_Your task_
Within the records below is a range that opens at the line with "Torfaen (37, 750)" and closes at the line with "For every named target in this 354×2576". Return that range word for word, both ends included, and only that range.

(Task material)

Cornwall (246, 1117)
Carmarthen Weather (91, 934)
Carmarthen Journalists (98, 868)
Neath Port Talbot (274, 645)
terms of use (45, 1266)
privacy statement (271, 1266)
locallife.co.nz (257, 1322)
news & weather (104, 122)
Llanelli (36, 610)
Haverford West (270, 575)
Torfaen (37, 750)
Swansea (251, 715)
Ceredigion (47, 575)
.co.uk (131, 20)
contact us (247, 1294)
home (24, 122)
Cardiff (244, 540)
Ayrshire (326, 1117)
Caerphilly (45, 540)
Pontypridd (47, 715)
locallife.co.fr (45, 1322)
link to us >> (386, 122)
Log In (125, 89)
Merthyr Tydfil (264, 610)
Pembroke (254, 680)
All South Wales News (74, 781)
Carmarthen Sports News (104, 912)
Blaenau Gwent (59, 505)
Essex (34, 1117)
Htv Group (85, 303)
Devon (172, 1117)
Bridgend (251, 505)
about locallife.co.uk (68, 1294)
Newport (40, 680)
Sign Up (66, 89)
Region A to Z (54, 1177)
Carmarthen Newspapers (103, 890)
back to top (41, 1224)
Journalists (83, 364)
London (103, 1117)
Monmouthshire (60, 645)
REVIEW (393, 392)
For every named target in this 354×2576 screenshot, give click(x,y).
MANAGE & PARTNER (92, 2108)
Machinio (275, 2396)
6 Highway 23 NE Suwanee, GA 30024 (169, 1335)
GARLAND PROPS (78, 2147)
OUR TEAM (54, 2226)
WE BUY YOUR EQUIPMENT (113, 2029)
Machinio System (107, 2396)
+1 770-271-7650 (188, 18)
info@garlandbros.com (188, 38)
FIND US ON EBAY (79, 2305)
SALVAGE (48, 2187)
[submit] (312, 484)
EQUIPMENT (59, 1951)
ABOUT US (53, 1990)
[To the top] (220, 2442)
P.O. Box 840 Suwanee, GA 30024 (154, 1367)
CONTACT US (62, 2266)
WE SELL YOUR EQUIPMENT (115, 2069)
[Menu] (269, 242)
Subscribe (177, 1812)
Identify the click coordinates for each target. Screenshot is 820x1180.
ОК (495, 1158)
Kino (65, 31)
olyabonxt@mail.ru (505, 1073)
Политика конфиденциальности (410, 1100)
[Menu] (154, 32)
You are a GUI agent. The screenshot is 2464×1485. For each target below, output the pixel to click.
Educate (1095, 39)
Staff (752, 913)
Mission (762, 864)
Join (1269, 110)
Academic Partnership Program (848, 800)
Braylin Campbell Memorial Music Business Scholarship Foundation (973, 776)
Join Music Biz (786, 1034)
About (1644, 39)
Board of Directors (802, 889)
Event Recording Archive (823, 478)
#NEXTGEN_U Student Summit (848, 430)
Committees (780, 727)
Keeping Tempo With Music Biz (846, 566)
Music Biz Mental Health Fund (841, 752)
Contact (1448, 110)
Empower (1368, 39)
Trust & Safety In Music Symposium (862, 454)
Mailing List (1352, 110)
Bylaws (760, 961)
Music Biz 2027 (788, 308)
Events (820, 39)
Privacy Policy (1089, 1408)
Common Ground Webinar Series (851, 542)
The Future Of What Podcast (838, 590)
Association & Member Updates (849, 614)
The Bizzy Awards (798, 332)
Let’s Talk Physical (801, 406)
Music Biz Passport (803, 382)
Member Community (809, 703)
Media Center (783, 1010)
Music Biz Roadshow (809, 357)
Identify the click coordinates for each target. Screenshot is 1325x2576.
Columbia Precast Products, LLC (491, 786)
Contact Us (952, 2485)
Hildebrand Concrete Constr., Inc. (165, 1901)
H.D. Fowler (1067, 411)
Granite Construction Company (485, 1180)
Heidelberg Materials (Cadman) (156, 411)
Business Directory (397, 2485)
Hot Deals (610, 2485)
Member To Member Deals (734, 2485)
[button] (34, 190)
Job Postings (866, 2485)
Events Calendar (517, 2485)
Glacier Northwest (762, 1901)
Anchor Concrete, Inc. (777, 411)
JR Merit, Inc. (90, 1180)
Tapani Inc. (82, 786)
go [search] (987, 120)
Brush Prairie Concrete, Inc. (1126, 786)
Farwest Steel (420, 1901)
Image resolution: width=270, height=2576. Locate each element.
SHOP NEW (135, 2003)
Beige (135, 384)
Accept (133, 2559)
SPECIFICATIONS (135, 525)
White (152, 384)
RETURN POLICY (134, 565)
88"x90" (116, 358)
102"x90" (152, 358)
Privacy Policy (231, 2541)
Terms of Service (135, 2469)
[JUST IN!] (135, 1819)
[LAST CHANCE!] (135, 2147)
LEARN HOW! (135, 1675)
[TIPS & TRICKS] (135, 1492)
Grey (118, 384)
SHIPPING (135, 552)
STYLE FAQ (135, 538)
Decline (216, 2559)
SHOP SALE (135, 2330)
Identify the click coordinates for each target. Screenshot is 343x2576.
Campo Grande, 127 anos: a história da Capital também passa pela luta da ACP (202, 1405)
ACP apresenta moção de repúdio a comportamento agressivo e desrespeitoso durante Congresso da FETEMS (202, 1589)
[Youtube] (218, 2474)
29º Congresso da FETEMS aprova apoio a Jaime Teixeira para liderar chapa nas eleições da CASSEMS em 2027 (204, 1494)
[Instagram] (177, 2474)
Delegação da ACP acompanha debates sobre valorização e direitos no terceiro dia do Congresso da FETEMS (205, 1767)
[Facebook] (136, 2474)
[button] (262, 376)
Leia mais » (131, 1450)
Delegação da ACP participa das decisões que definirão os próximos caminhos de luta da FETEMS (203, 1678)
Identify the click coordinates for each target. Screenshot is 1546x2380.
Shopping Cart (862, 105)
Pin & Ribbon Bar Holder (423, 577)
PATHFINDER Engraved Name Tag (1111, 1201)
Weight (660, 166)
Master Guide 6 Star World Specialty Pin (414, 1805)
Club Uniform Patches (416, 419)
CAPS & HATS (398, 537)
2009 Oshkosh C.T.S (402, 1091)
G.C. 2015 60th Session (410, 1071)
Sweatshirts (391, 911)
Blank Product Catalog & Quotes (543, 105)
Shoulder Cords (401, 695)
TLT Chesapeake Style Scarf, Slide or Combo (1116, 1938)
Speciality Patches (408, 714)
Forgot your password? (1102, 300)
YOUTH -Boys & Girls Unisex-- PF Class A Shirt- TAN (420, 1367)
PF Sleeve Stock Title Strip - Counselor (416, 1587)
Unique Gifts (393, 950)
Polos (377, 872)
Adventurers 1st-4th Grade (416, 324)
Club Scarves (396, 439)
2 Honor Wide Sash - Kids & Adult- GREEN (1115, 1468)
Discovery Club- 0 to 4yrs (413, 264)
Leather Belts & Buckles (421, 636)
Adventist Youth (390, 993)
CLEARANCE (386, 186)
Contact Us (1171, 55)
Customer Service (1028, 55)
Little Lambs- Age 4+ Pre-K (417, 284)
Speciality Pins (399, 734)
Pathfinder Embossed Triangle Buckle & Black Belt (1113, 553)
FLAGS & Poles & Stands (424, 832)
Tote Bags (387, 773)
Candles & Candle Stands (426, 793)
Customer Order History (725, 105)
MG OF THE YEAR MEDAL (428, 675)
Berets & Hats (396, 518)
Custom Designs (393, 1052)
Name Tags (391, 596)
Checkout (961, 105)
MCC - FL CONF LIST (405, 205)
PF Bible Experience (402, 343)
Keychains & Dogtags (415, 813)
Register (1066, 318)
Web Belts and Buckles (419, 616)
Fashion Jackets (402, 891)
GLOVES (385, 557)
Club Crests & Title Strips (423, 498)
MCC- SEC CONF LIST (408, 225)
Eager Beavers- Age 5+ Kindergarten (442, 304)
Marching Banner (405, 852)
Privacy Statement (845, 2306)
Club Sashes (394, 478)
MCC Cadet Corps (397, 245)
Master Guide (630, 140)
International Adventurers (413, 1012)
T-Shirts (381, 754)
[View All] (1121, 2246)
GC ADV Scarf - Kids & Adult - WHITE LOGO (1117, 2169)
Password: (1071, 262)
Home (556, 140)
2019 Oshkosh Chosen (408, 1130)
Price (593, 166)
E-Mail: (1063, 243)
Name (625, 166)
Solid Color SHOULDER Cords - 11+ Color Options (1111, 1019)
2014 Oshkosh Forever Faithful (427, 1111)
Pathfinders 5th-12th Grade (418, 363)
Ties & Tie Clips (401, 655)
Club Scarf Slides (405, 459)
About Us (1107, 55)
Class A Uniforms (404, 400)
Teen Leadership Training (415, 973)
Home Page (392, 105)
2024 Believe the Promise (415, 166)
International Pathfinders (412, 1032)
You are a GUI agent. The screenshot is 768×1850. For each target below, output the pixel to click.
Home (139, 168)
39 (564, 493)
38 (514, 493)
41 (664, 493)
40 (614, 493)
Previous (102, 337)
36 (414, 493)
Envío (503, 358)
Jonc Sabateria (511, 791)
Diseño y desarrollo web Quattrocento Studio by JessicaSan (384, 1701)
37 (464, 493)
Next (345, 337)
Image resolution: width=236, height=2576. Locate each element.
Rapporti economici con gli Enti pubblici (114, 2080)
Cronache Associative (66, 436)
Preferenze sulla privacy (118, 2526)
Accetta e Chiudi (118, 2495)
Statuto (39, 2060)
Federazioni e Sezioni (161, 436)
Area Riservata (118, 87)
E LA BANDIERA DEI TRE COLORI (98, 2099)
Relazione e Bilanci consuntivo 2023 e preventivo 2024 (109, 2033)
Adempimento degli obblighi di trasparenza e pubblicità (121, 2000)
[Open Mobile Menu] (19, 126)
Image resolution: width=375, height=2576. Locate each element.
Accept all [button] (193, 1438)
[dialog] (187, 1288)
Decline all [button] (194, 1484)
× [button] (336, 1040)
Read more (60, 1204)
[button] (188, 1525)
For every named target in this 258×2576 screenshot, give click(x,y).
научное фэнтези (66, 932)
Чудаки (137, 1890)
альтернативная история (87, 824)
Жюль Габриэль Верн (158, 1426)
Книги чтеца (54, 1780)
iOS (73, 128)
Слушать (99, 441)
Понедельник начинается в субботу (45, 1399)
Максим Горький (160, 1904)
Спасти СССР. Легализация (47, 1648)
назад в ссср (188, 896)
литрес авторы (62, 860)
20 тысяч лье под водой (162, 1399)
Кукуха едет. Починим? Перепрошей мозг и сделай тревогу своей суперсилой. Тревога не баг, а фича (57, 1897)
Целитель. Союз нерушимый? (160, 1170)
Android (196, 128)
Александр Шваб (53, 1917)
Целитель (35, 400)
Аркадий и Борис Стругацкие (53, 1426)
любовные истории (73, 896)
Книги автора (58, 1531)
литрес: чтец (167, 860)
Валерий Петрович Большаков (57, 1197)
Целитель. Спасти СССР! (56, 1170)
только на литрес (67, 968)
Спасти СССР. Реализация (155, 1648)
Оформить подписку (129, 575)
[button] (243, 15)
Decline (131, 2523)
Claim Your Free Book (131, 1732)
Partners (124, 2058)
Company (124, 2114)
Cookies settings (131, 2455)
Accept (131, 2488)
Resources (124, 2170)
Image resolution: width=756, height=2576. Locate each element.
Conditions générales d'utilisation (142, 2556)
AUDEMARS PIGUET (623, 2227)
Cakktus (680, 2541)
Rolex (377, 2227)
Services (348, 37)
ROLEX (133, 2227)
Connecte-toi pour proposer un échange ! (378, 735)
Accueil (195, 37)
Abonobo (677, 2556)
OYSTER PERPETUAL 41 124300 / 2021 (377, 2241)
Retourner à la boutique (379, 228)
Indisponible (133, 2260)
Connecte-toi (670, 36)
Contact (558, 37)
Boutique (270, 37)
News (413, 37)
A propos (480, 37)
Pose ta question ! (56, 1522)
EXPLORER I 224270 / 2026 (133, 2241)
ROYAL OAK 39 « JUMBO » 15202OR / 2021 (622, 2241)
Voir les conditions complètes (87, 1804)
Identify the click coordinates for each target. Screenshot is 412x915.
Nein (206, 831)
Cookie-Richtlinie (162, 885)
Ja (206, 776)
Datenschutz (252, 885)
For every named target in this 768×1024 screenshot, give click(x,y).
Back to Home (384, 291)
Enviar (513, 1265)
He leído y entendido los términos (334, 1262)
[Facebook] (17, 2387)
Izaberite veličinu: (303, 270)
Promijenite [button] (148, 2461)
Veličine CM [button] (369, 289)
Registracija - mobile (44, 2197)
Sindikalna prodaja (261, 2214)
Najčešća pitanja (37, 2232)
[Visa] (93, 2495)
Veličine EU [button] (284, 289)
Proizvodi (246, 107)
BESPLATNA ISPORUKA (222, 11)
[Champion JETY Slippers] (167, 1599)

(End Task material)

_Exercise result_
Torfaen (37, 750)
Swansea (251, 715)
Ceredigion (47, 575)
.co.uk (131, 20)
contact us (247, 1294)
home (24, 122)
Cardiff (244, 540)
Ayrshire (326, 1117)
Caerphilly (45, 540)
Pontypridd (47, 715)
locallife.co.fr (45, 1322)
link to us >> (386, 122)
Log In (125, 89)
Merthyr Tydfil (264, 610)
Pembroke (254, 680)
All South Wales News (74, 781)
Carmarthen Sports News (104, 912)
Blaenau Gwent (59, 505)
Essex (34, 1117)
Htv Group (85, 303)
Devon (172, 1117)
Bridgend (251, 505)
about locallife.co.uk (68, 1294)
Newport (40, 680)
Sign Up (66, 89)
Region A to Z (54, 1177)
Carmarthen Newspapers (103, 890)
back to top (41, 1224)
Journalists (83, 364)
London (103, 1117)
Monmouthshire (60, 645)
REVIEW (393, 392)
For every named target in this 354×2576 screenshot, give click(x,y).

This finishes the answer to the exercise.